EXERCISE DETAILS — An exact repeat is needed of the lines from the one with "Task: Pick Azure Repos as the source" through the last line of the data below. Please omit the pictures.

(Dataset excerpts)
=== Section Start ===
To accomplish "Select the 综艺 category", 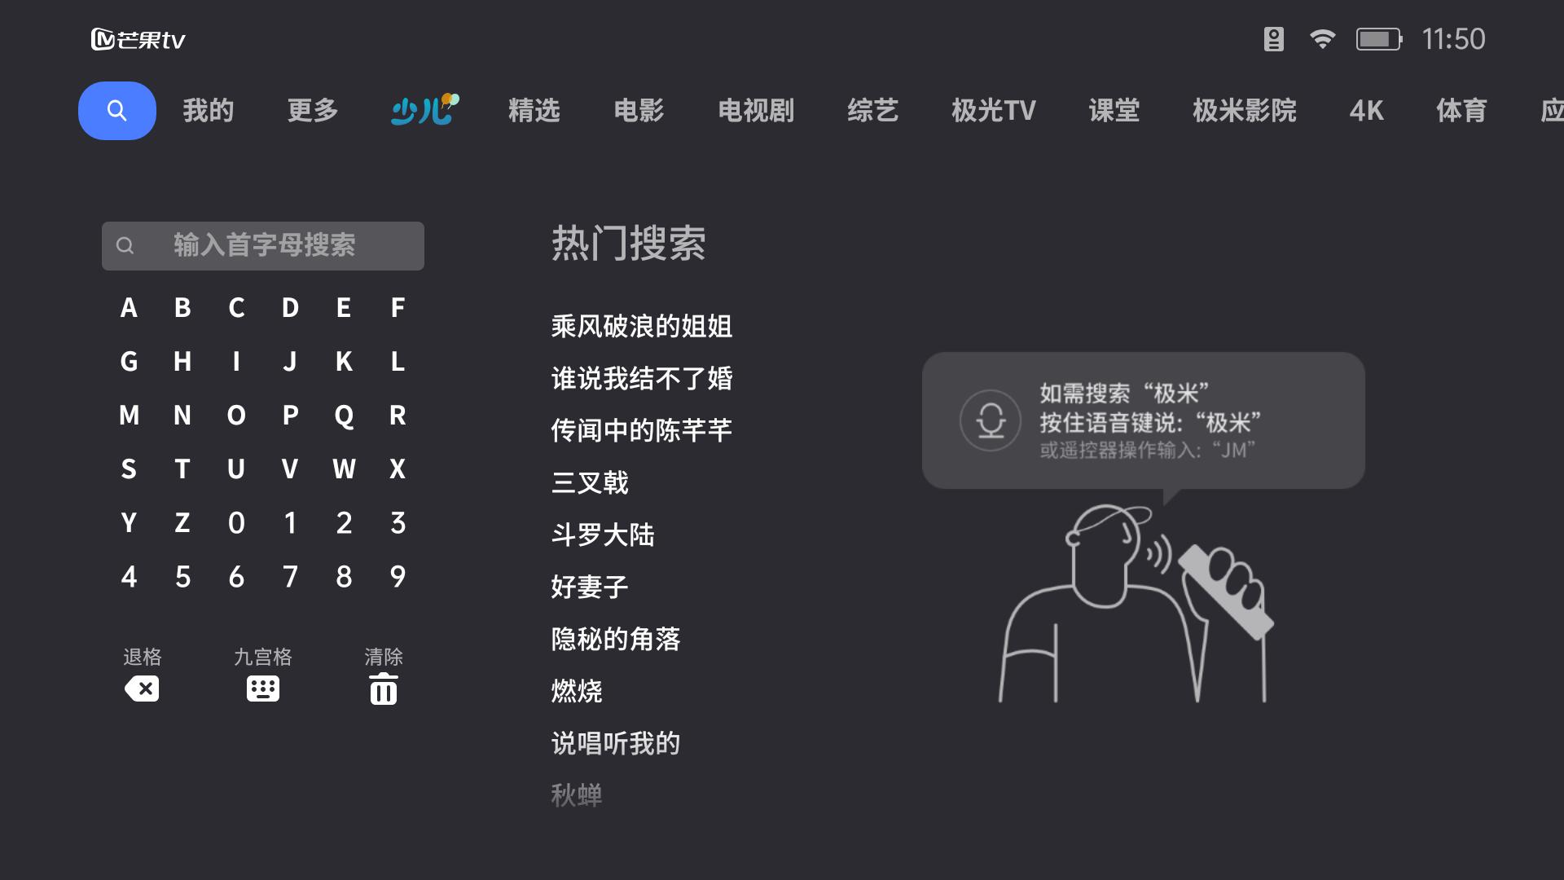I will (x=872, y=111).
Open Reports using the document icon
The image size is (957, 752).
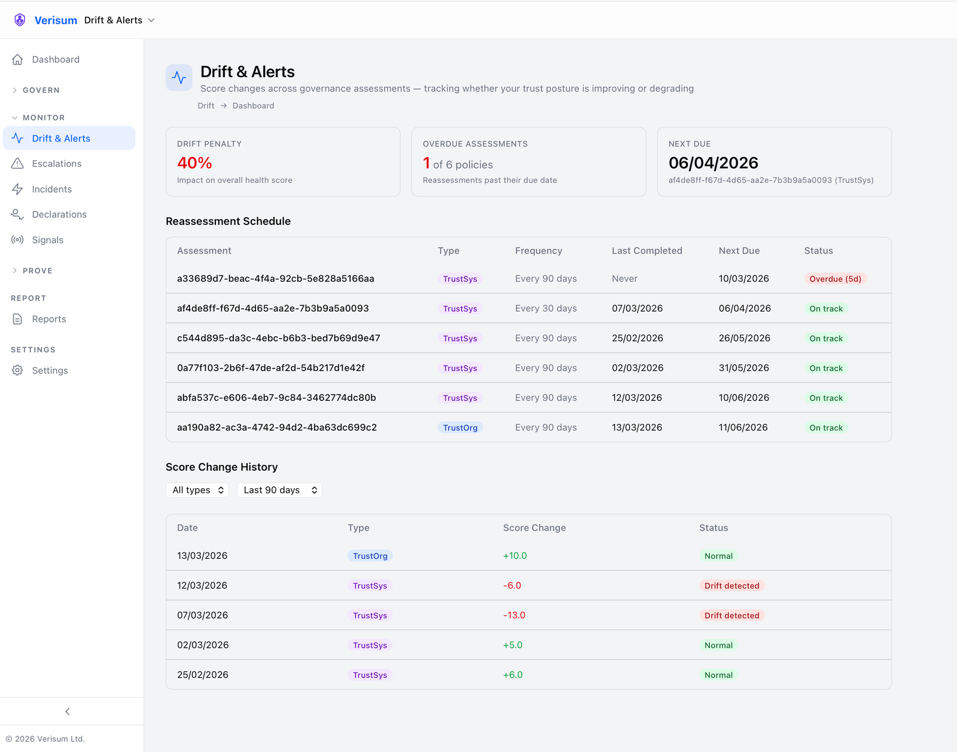pyautogui.click(x=17, y=319)
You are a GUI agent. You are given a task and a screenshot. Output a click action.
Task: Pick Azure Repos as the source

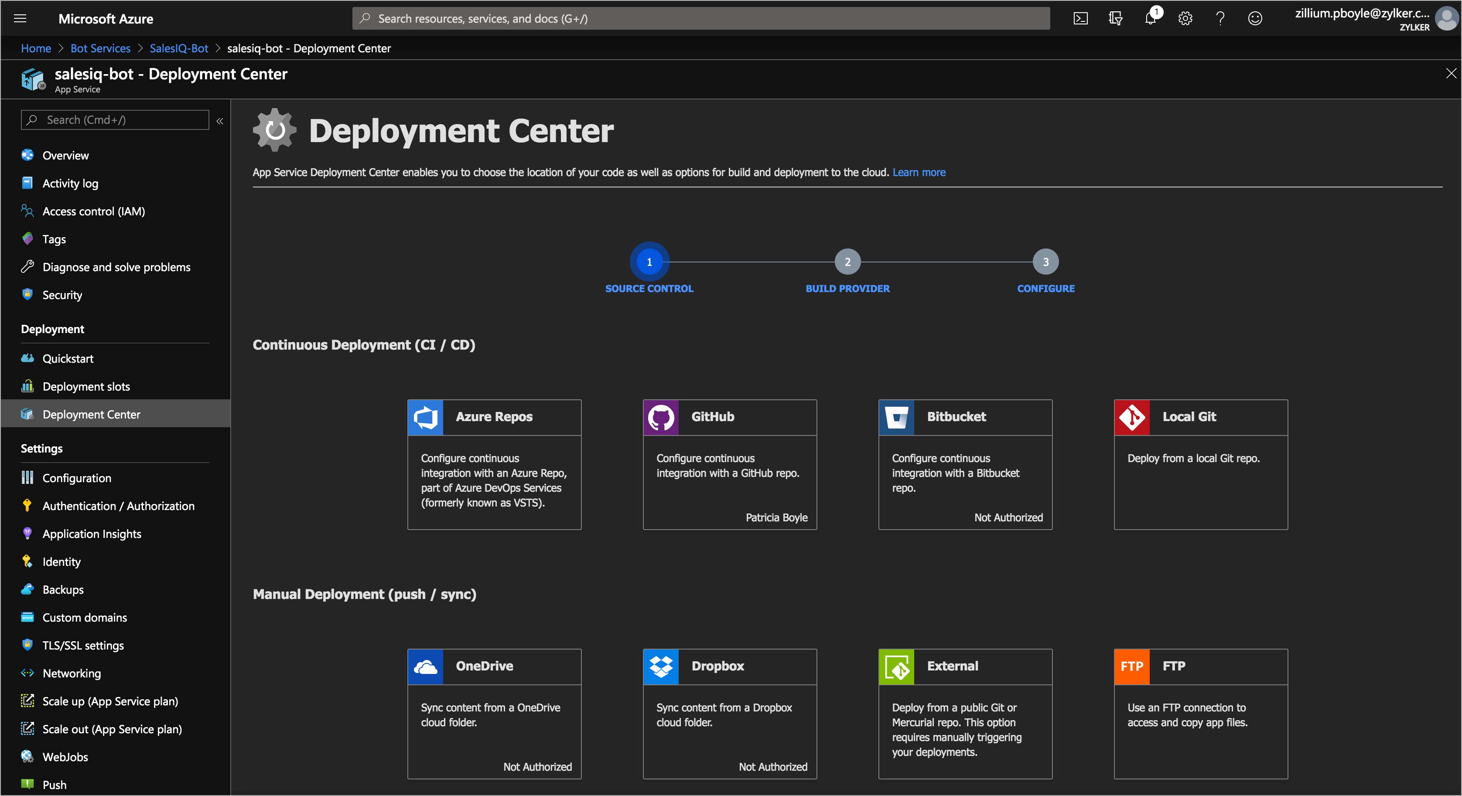click(x=494, y=464)
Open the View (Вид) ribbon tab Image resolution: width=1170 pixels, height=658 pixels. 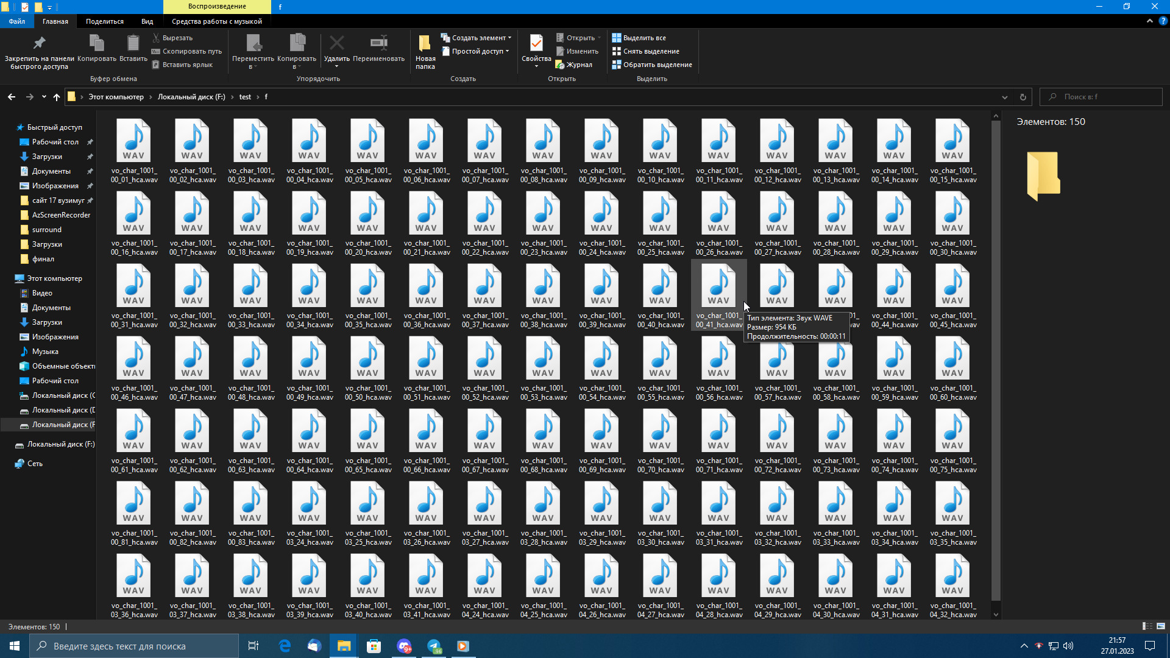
=== Section End ===
ANSWER SECTION —
Task: Pick Azure Repos as the source

click(x=494, y=464)
Open the View (Вид) ribbon tab Image resolution: width=1170 pixels, height=658 pixels. 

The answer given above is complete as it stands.